Tuesday Night Class is meant to be an obscure counterculture reference. Here's another one: for my birthday, my mother sent me a pair of black Carharrts. There is perhaps one person who reads this blog who will understand why this is funny. Maybe.
elliptically yours,
alex
Monday, February 02, 2004
You know exactly what I'm talking about. The don't-wanna-do-it lassitude. The general feeling of internal gravity. In December, winter is outside and warm is inside. In February, winter is inside the buildings, inside the body. Everything is gray.
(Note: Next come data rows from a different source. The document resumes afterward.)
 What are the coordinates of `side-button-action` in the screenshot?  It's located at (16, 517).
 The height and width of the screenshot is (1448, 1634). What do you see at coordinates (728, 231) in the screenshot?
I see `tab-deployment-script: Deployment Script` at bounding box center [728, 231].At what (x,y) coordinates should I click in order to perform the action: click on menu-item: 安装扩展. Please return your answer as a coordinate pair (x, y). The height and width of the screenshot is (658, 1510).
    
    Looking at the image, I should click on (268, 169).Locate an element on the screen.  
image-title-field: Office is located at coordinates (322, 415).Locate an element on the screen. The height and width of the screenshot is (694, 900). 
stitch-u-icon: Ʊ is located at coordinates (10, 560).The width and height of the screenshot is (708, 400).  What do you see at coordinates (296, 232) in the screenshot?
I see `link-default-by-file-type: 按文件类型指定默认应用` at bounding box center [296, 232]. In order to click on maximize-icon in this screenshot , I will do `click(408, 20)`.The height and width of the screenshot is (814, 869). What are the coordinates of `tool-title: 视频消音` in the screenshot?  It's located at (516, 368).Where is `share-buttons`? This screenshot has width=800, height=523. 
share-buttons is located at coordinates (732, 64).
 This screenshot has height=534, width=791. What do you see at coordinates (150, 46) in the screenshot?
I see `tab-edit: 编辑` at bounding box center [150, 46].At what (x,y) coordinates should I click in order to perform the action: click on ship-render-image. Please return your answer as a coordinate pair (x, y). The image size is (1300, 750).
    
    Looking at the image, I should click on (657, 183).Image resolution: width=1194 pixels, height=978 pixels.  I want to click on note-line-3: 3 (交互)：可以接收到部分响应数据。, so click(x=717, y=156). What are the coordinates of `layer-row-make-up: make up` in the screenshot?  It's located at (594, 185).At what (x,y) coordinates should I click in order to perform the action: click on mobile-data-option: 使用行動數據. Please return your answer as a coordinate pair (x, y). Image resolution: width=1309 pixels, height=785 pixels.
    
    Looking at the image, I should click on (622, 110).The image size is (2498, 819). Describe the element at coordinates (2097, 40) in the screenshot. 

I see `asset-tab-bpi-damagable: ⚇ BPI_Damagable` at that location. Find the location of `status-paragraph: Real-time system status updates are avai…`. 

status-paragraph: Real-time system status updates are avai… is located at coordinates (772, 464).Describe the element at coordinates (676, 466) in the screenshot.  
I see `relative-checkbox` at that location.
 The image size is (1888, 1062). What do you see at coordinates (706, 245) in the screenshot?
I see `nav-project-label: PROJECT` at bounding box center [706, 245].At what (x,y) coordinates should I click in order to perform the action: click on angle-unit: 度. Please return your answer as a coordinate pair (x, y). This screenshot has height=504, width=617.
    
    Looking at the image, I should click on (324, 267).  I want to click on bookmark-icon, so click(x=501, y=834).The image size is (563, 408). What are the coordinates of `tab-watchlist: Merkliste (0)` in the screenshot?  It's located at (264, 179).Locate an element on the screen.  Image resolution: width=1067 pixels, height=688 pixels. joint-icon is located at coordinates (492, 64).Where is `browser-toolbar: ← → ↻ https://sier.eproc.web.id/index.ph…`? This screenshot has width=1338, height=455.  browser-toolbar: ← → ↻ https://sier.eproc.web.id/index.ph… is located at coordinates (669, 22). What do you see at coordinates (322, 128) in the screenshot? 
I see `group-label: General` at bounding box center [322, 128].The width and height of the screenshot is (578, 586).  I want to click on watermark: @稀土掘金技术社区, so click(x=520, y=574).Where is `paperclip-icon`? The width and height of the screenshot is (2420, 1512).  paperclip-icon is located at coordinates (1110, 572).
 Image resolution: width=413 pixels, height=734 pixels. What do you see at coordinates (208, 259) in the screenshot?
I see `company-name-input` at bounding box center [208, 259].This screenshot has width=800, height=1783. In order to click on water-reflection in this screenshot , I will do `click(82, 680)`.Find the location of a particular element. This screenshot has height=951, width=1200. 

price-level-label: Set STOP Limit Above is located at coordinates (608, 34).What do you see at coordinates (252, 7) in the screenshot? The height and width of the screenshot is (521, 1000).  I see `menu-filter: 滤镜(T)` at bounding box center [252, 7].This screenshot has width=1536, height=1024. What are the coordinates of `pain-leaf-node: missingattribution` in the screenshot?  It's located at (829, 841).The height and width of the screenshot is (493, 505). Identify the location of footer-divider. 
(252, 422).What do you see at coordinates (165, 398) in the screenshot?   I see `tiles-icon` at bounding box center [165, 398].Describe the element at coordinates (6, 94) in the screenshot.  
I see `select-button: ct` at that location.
I have too much to do. Maybe it's just post-adventure letdown. Here's hoping.
love,
alex
Taken from L.A. I've been wanting to do this thing all week and never got around to it.
So, what do they call you, Baby?
FOREIGNER ALIAS = Favorite Spice + Last Foreign Vacation Spot:
Curry Miami
SOCIALITE ALIAS = Silliest Childhood Nickname + Town Where You First Partied:
Fuzzy Weaverville
"FLY GIRL" ALIAS = First Initial + First Two or Three Letters of Your Last Name:
real name has too many consonants
A LU is pretty cool
ROCK STAR ALIAS: = Any Liquid on the Bar + Last Name of Bad-Ass Celeb:
Aquafina Hendrix
DIVA ALIAS: = Something Sweet Within Sight + Any Liquid in Kitchen:
Anise Silk
GIRL DETECTIVE ALIAS: = Favorite Baby Animal + Where You Last Went To School:
Kitten Chapel
BARFLY ALIAS = Last Snack Food You Ate + Your Favorite Drink:
Goldfish Vanilla
SOAP OPERA ALIAS = Middle Name + Street Where You First Lived:
Lund Trent
Sunday, February 01, 2004
I will write it like an allegory or a dream, because there's 27 minutes left of my birthday. I went out in the woods, distressed because the sky was so very blue, and met a man - or rather two - standing on the middle of a frozen pond. We walked in circles and talked about penguins and politics, waddling with our feet out on the ice. Over a dinner of beans and fruit, one of them asked me, who are you? and I went, that's tough. Who are you? and he said I am a warm wind. And so I told him the first part, with no excuses, a sentance or two.
And then I went to a house full of friends and strangers, to eat plum chili and talk about the weather. They sang happy birthday, and made me tell them I was young, and gave me the last peice of pie, and we played mandolins and pie tins into the night.
I have had a great day. I love without reservation.